=== Begin Enclosure ===

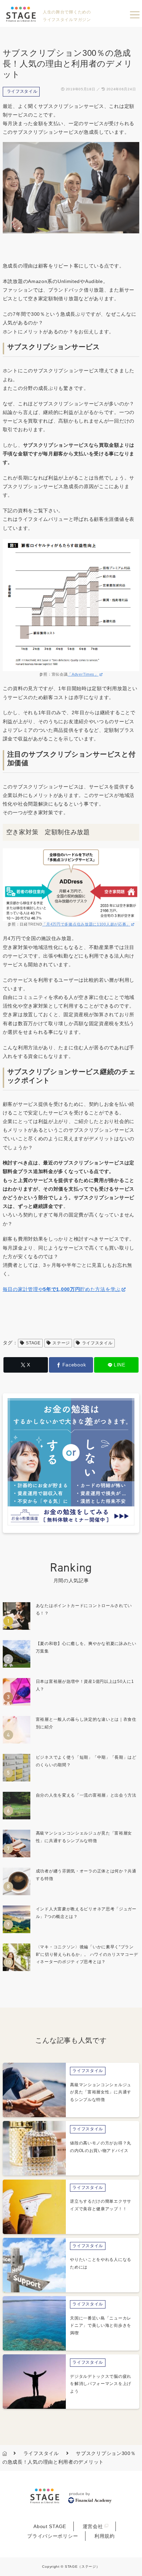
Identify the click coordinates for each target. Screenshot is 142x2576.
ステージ (61, 1343)
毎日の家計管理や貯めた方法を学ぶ (62, 1289)
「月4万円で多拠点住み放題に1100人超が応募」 (86, 924)
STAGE (33, 1343)
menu (135, 14)
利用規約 (104, 2536)
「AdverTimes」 (83, 674)
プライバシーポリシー (52, 2536)
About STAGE (49, 2526)
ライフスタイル (22, 91)
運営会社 (93, 2526)
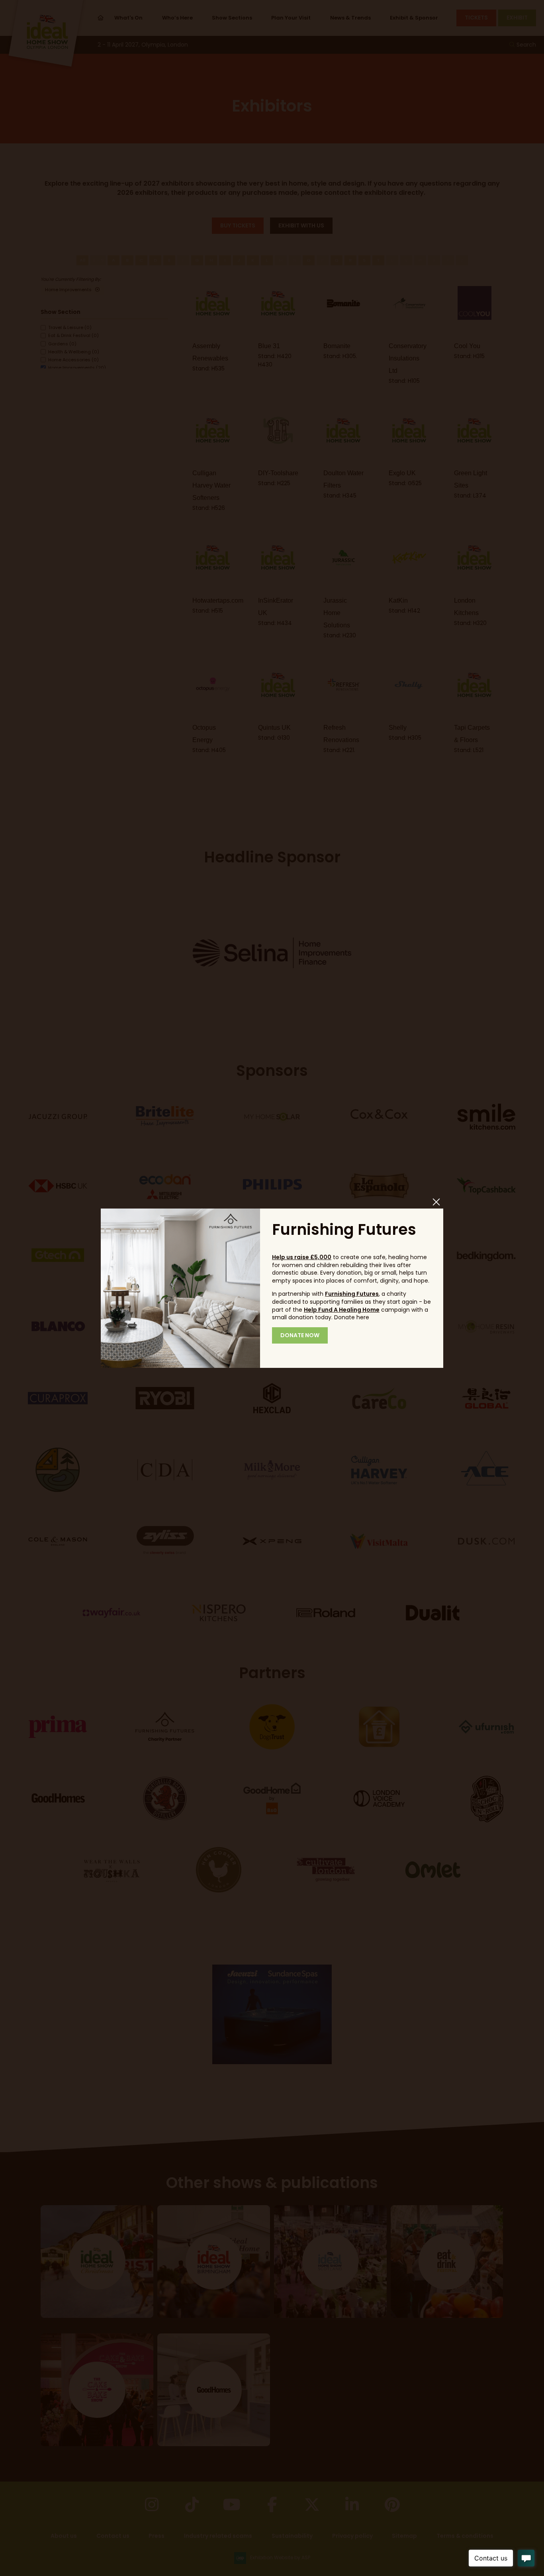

=== End Enclosure ===

Skip the pictures; extract only the lines from the line with "ステージ (61, 1343)" through the final line of the material, exactly as they appear.

ステージ (61, 1343)
毎日の家計管理や貯めた方法を学ぶ (62, 1289)
「月4万円で多拠点住み放題に1100人超が応募」 (86, 924)
STAGE (33, 1343)
menu (135, 14)
利用規約 (104, 2536)
「AdverTimes」 (83, 674)
プライバシーポリシー (52, 2536)
About STAGE (49, 2526)
ライフスタイル (22, 91)
運営会社 (93, 2526)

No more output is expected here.